Task brief => Quote the listing word for word, starting at its very beginning and ending with the line that contains "pyautogui.click(x=1828, y=775)".

Target position records
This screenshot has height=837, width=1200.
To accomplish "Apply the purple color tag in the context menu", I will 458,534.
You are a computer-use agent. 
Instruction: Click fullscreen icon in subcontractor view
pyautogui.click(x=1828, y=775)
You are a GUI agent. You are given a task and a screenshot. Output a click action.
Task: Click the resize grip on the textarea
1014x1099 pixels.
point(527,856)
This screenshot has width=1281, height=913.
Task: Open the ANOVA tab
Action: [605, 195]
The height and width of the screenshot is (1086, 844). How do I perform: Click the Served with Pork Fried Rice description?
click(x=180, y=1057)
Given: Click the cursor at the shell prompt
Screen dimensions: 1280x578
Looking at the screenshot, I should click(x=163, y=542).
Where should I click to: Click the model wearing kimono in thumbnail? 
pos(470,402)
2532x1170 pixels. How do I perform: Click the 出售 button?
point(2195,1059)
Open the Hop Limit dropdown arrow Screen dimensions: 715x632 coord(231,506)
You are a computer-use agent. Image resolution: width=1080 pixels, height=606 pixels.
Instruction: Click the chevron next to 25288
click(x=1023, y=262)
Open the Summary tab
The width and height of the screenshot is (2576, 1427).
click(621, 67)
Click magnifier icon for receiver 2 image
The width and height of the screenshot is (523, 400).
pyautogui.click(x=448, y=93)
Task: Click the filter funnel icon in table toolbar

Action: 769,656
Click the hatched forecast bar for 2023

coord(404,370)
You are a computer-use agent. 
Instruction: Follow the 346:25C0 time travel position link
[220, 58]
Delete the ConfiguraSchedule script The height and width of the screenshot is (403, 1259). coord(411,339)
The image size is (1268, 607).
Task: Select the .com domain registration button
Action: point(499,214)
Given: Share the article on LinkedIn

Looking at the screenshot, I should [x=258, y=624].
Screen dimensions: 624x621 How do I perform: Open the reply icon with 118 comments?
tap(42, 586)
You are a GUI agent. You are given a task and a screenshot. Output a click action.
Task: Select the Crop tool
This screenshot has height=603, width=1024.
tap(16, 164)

Exercise response =>
This screenshot has height=837, width=1200.
To accomplish "Apply the purple color tag in the context menu", I will 458,534.
You are a computer-use agent. 
Instruction: Click fullscreen icon in subcontractor view
pyautogui.click(x=1828, y=775)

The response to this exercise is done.